===== RECORD SET

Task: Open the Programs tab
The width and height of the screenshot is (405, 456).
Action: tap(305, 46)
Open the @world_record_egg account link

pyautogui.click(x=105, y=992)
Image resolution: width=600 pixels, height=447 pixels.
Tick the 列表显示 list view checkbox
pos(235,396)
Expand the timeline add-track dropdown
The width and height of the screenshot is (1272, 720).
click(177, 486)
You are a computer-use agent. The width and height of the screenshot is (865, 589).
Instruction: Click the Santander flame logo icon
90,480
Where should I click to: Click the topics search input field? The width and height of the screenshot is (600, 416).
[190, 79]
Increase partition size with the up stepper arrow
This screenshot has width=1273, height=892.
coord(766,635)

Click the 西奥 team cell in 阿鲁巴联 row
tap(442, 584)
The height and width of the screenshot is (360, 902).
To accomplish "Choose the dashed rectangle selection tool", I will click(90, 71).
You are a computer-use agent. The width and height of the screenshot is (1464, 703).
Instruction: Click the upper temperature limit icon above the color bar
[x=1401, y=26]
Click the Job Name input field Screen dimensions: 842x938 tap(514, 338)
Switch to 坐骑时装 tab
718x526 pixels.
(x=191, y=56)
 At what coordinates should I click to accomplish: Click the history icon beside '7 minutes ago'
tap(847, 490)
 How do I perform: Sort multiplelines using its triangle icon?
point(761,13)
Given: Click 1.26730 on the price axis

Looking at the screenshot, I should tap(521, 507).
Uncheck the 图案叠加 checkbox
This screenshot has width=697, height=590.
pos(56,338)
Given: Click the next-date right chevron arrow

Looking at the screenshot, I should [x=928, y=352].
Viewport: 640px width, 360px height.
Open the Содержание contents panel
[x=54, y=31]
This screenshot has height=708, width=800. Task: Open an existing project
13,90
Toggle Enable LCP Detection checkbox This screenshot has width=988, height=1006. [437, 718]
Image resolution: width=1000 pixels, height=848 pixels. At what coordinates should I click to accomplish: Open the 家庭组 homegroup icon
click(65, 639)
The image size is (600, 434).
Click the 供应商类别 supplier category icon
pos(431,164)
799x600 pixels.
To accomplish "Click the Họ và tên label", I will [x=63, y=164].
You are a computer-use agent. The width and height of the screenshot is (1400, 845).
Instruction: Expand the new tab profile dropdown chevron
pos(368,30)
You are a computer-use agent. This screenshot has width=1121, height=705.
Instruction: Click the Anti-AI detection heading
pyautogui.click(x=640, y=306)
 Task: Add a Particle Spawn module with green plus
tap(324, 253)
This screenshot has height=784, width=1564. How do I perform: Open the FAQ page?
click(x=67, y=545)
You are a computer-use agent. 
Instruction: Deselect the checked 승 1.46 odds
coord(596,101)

==========

* _TASK BRIEF_
The listing must be repeated in full, with nothing altered.

* _SOLUTION TO THIS TASK_
Task: Open the Programs tab
The width and height of the screenshot is (405, 456).
Action: tap(305, 46)
Open the @world_record_egg account link

pyautogui.click(x=105, y=992)
Image resolution: width=600 pixels, height=447 pixels.
Tick the 列表显示 list view checkbox
pos(235,396)
Expand the timeline add-track dropdown
The width and height of the screenshot is (1272, 720).
click(177, 486)
You are a computer-use agent. The width and height of the screenshot is (865, 589).
Instruction: Click the Santander flame logo icon
90,480
Where should I click to: Click the topics search input field? The width and height of the screenshot is (600, 416).
[190, 79]
Increase partition size with the up stepper arrow
This screenshot has width=1273, height=892.
coord(766,635)

Click the 西奥 team cell in 阿鲁巴联 row
tap(442, 584)
The height and width of the screenshot is (360, 902).
To accomplish "Choose the dashed rectangle selection tool", I will click(90, 71).
You are a computer-use agent. The width and height of the screenshot is (1464, 703).
Instruction: Click the upper temperature limit icon above the color bar
[x=1401, y=26]
Click the Job Name input field Screen dimensions: 842x938 tap(514, 338)
Switch to 坐骑时装 tab
718x526 pixels.
(x=191, y=56)
 At what coordinates should I click to accomplish: Click the history icon beside '7 minutes ago'
tap(847, 490)
 How do I perform: Sort multiplelines using its triangle icon?
point(761,13)
Given: Click 1.26730 on the price axis

Looking at the screenshot, I should tap(521, 507).
Uncheck the 图案叠加 checkbox
This screenshot has width=697, height=590.
pos(56,338)
Given: Click the next-date right chevron arrow

Looking at the screenshot, I should [x=928, y=352].
Viewport: 640px width, 360px height.
Open the Содержание contents panel
[x=54, y=31]
This screenshot has height=708, width=800. Task: Open an existing project
13,90
Toggle Enable LCP Detection checkbox This screenshot has width=988, height=1006. [437, 718]
Image resolution: width=1000 pixels, height=848 pixels. At what coordinates should I click to accomplish: Open the 家庭组 homegroup icon
click(65, 639)
The image size is (600, 434).
Click the 供应商类别 supplier category icon
pos(431,164)
799x600 pixels.
To accomplish "Click the Họ và tên label", I will [x=63, y=164].
You are a computer-use agent. The width and height of the screenshot is (1400, 845).
Instruction: Expand the new tab profile dropdown chevron
pos(368,30)
You are a computer-use agent. This screenshot has width=1121, height=705.
Instruction: Click the Anti-AI detection heading
pyautogui.click(x=640, y=306)
 Task: Add a Particle Spawn module with green plus
tap(324, 253)
This screenshot has height=784, width=1564. How do I perform: Open the FAQ page?
click(x=67, y=545)
You are a computer-use agent. 
Instruction: Deselect the checked 승 1.46 odds
coord(596,101)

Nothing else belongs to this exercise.